CE for the 21st-Century: Meeting Learning Needs for the Millennial GenerationAmy Chester | Senior Assistant Dean at the School of Continuing Studies, Georgetown University
As offices and industries all grapple with the challenges of the multi-generational workforce, continuing education divisions are starting to realize that they are serving a more diverse audience of adults than ever before. Alongside the Boomers and Gen-X’s, Millennials are arriving in the labor market and bringing with them their specific needs and expectations. In this interview, Amy Chester shares her insights on the expectations and needs of Millennials—both inside and outside the learning environment—and reflects on how CE divisions can adapt to serving them.
The EvoLLLution (Evo): Why is it so important for continuing education divisions to think about how to serve students from the Millennial generation?
Amy Chester (AC): As noted by Pew Research earlier this year, Millennials are now the largest generation in the U.S. workforce. As of 2017, there were 56 million Millennials either working or looking for work in the United States. Remember, this is the generation that is eager to find meaning in their work, and is willing to work hard to find the right and best fitting job. Therefore, institutions must be in tune to serve this generation and satisfy their needs.
As Millennials advance in their careers, we expect to see them continue looking for ways to revise, enhance, and develop their professional skills, especially when transitioning from entry-level positions to middle management and the executive suite. Continuing education divisions have to be agile, not just in what they offer but also in how they deliver education. It’s critical that CE units continue to evaluate their portfolio of offerings to ensure they are meeting market demands both in content areas and delivery format. Millennials are thirsty for quick online learning opportunities, but also crave in-person networks and community. Millennials are the largest generation in the workforce, and CE must be ready to satisfy the demands and expectations of this generation.
Evo: What are some of the most significant expectations Millennials have for the experience a university must deliver, both inside and outside the learning environment?
AC: Institutions and continuing education divisions can focus on marketing to the Millennial generation by communicating their brand promise and delivering on high expectations.
Significant expectations of Millennials include:
- Fast response times;
- Easily accessible services;
- Stackable learning opportunities; and
- Platforms for networking.
There is a lot of competition in the continuing education space right now, both at higher education institutions and professional associations, as well as at start-ups like coding bootcamps. With so much competition out there, students expect their continuing education experience to be affordable and good value, otherwise they’ll find another program.

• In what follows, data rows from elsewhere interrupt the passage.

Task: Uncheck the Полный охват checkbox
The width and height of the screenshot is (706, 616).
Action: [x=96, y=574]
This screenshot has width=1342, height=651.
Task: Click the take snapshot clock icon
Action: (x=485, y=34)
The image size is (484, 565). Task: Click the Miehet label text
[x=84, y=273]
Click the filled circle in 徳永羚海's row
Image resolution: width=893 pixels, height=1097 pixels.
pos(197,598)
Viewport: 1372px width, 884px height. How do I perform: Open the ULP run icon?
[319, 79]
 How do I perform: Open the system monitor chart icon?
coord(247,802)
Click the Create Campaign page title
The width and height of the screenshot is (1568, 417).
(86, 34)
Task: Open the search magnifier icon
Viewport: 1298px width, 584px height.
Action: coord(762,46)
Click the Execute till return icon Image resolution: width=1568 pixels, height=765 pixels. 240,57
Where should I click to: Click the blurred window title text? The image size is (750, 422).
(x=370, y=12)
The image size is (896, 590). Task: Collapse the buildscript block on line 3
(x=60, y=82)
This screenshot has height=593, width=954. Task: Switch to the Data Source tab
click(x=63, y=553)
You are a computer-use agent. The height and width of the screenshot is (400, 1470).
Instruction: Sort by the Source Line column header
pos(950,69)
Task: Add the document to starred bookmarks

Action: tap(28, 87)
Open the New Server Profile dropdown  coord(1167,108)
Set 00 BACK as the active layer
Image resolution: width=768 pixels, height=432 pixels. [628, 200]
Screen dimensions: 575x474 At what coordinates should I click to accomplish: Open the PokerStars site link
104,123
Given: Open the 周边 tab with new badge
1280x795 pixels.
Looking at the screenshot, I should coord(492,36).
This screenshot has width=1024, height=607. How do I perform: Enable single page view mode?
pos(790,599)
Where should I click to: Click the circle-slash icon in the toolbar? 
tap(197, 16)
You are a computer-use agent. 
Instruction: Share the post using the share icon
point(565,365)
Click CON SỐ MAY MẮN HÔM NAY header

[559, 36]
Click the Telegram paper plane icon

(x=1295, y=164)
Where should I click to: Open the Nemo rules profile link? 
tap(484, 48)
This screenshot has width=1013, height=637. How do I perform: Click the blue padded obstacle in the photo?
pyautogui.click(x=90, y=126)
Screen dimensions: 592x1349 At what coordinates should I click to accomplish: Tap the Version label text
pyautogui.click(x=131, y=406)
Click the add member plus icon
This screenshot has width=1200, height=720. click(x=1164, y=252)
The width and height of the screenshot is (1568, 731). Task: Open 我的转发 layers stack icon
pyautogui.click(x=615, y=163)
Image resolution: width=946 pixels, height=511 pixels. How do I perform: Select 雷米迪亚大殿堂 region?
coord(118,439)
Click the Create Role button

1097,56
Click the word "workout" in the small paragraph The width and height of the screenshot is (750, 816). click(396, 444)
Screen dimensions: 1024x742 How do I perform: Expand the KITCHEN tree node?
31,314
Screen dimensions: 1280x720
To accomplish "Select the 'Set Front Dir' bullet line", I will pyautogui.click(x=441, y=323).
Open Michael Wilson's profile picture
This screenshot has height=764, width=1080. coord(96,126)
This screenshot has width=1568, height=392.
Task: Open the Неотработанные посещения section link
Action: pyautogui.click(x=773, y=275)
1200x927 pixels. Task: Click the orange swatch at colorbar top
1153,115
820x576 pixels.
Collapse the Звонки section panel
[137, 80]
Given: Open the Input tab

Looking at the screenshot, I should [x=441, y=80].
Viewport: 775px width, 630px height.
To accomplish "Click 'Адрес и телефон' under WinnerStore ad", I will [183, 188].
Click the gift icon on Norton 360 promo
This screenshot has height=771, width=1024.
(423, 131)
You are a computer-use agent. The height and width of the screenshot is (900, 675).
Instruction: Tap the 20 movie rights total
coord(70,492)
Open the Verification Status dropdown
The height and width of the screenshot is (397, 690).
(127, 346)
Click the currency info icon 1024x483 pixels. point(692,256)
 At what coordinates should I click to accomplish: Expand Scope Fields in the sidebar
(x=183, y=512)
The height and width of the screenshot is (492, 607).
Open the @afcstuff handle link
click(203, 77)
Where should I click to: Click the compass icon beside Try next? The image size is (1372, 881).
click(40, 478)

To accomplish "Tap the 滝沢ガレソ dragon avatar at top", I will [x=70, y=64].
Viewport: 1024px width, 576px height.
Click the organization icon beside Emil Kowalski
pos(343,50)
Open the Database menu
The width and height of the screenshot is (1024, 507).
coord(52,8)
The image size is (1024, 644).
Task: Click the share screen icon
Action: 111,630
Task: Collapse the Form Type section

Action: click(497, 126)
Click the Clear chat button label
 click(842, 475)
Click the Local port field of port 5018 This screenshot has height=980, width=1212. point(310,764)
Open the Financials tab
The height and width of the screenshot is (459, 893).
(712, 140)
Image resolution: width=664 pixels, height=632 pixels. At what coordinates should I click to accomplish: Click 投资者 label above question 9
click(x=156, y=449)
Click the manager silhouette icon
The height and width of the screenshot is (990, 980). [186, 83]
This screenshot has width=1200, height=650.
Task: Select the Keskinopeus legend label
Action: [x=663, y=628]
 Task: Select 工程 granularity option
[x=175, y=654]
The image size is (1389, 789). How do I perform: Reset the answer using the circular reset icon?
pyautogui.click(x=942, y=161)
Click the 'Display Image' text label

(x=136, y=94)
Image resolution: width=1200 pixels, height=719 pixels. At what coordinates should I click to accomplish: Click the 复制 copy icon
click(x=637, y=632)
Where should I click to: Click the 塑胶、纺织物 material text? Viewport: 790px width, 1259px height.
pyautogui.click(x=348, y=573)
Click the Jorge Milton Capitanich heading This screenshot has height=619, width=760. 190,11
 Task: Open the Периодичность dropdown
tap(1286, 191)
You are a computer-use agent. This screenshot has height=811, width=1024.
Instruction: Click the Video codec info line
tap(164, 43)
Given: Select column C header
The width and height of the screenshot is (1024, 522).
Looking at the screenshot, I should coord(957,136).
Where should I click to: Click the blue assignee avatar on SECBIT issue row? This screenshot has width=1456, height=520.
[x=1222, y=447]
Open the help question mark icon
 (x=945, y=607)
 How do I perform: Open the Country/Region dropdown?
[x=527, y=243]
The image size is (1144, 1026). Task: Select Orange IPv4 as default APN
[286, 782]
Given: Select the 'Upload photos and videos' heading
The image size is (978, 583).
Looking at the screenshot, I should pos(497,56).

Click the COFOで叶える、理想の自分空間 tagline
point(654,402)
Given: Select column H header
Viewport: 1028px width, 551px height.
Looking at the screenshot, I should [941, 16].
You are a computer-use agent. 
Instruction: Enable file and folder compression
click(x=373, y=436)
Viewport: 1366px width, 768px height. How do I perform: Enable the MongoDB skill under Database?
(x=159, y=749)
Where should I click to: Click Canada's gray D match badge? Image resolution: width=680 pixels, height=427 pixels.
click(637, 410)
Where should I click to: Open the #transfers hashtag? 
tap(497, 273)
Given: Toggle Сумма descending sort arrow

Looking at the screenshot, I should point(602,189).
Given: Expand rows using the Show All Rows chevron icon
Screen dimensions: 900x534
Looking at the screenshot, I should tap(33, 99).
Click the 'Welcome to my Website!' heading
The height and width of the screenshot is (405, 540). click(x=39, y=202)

Evo: How must CE divisions adapt their approaches to programming and student support to ensure they are meeting these expectations?
AC: Once Millennials are in the classroom, both on campus and online, we find that they learn in similar ways to other professionals.
Our professional students at Georgetown’s School of Continuing Studies are eager for learning that can be applied to their current and future professional lives. Case studies, simulations, and role playing keep Millennials engaged in the learning process. They are also eager for collaborative assignments, ways to utilize technology, and opportunities for mentorship.
They also need breaks to breathe, process and reflect. We usually suggest no longer than 90 minute in-classroom segments for adult learners bookended by short breaks. This gives everyone a chance to stretch, check their devices, and get a snack in order to prepare for the next stretch of learning and focusing. Breaks can and should be built into online experiences too. This could take the form of a physical stoppage of class in a synchronous environment, or maybe a break in class scheduling in an asynchronous setting so students have some down time.
Lastly, divisions should focus on and highlight values-based learning. Be sure to identify the values that uniquely frame the educational experience in the division, and use those values to guide the student experience and the student support services.
Evo: By the same token, what kinds of changes will CE divisions need to make to their marketing and enrollment processes to ensure they’re bringing Millennial professionals in the door in the first place?
AC: Traditional marketing tactics alone—like hard-copy mailers or fold-out viewbooks—won’t meet Millennial expectations. Instead, CE divisions need to think about reaching this population via digital marketing strategies, including social media, search term buys, and online and in-person information sessions.
Millennials are busy and they want to know that enrolling in continuing education is going to be worth their time and their money. This population also expects the registration experience to be seamless. From the time they learn about the program (via a LinkedIn ad, for example), to submitting an application, to registering for courses, students expect a seamless, fast and secure experience.
If they hit too many roadblocks during the registration process, it’s very possible the student will second-guess the quality and may jump to a competitor’s offering.
This interview has been edited for length and clarity.